--- START ---
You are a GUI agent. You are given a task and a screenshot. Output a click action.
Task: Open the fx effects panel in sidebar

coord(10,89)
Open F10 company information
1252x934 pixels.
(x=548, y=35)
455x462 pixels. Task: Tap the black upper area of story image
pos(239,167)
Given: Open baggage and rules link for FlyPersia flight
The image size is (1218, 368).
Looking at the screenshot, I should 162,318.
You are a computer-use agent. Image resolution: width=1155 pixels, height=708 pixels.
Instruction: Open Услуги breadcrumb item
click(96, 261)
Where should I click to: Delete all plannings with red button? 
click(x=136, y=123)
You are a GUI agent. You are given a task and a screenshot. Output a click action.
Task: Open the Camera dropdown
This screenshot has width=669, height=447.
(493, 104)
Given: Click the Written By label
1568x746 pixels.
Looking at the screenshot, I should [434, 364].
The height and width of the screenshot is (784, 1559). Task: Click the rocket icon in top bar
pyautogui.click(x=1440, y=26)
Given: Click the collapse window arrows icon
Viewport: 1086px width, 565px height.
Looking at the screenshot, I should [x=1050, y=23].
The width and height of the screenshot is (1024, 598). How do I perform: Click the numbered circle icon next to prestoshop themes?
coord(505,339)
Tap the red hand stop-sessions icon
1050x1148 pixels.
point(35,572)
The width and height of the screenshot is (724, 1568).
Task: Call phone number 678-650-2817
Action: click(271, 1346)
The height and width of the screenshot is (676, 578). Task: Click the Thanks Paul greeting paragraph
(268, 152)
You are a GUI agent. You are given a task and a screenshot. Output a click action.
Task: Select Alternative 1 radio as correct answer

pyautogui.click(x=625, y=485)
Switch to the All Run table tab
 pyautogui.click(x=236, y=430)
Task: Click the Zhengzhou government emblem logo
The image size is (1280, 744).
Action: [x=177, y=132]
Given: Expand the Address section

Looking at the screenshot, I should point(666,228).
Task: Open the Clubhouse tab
--- END ---
Using the entries above, output exactly the lines between the line holding "Task: Open the fx effects panel in sidebar" and the line holding "Given: Click the Written By label", end lines included, and nothing more.

• **Solution to the exercise**:
Task: Open the fx effects panel in sidebar

coord(10,89)
Open F10 company information
1252x934 pixels.
(x=548, y=35)
455x462 pixels. Task: Tap the black upper area of story image
pos(239,167)
Given: Open baggage and rules link for FlyPersia flight
The image size is (1218, 368).
Looking at the screenshot, I should 162,318.
You are a computer-use agent. Image resolution: width=1155 pixels, height=708 pixels.
Instruction: Open Услуги breadcrumb item
click(96, 261)
Where should I click to: Delete all plannings with red button? 
click(x=136, y=123)
You are a GUI agent. You are given a task and a screenshot. Output a click action.
Task: Open the Camera dropdown
This screenshot has width=669, height=447.
(493, 104)
Given: Click the Written By label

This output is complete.